**Exercise aim:** Please return every line below that contains the string "computer".

[Stored records]
▬▬▬

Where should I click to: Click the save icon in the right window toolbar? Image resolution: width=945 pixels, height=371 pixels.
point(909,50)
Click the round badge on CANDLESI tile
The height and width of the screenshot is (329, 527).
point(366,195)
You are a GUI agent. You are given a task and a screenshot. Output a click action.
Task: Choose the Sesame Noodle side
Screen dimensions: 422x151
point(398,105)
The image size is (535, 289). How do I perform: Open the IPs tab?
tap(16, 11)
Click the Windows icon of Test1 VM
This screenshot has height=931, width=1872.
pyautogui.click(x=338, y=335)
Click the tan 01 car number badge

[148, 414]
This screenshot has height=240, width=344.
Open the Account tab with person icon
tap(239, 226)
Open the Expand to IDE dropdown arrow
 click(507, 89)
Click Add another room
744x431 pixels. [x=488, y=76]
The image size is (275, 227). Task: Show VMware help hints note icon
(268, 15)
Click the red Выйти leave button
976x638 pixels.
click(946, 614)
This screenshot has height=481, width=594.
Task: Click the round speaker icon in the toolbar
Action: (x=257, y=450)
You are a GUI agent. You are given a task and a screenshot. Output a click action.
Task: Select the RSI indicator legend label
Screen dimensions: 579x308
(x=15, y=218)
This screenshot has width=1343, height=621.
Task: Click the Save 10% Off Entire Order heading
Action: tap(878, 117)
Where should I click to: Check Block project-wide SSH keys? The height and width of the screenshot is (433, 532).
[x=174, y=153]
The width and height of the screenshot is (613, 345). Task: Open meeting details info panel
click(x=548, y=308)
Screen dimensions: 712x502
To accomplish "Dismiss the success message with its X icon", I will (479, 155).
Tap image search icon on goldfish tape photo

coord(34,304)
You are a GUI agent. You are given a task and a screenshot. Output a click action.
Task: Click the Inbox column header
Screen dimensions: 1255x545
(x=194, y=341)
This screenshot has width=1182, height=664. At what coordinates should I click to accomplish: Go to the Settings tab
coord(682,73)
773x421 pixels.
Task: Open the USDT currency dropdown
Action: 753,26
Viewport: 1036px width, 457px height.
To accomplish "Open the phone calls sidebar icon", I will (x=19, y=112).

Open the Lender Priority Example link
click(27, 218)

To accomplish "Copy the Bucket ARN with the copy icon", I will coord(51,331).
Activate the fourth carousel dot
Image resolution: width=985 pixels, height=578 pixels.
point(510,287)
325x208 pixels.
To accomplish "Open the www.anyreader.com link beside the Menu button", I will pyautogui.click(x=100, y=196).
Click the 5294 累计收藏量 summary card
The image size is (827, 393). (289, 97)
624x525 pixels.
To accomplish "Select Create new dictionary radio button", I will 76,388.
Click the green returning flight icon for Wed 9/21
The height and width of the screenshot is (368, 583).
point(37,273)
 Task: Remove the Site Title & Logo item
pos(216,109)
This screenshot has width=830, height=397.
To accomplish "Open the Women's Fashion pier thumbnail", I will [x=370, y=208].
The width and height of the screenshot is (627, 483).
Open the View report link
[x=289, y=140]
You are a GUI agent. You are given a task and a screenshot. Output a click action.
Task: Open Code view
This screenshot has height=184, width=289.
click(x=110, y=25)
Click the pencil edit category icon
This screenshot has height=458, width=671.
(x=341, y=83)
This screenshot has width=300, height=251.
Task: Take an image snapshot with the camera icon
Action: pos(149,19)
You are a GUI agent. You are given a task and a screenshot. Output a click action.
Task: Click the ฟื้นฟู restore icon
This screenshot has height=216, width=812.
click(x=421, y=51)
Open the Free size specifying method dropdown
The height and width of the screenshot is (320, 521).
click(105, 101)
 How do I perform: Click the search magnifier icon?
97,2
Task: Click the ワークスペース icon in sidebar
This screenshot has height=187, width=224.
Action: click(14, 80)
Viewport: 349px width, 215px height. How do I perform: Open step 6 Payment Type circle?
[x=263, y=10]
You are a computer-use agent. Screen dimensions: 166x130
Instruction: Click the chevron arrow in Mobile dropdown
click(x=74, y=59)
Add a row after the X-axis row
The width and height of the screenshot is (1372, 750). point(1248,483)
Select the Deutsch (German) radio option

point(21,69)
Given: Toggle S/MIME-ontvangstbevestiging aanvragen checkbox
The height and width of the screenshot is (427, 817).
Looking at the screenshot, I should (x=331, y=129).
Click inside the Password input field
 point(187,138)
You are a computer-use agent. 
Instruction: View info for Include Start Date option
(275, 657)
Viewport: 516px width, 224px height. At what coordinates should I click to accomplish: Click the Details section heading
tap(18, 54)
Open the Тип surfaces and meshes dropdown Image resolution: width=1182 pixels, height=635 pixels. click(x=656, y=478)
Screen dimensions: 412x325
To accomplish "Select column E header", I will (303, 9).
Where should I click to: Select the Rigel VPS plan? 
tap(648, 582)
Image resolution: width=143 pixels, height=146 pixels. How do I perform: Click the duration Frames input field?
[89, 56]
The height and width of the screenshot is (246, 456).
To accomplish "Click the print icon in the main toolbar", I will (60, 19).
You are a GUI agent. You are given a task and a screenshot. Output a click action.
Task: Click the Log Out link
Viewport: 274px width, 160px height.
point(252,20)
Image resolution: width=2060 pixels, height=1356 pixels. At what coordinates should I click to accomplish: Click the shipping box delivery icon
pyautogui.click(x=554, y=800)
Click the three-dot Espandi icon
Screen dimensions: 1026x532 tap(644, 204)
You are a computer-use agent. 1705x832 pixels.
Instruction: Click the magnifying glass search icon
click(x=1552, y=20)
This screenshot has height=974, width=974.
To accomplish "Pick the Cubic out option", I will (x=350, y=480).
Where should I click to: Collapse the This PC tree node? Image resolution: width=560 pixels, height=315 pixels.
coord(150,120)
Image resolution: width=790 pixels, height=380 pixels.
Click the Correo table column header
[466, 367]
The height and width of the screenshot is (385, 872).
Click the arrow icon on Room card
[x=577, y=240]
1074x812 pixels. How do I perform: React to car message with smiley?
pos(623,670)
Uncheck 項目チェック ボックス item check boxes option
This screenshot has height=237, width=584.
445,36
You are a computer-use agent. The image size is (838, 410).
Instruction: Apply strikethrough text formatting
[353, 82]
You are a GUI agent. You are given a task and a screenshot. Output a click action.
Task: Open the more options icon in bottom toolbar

▬▬▬

**Problem solution:**
You are a computer-use agent. Screen dimensions: 166x130
You are a computer-use agent. 
You are a computer-use agent. 1705x832 pixels.
You are a computer-use agent. The image size is (838, 410).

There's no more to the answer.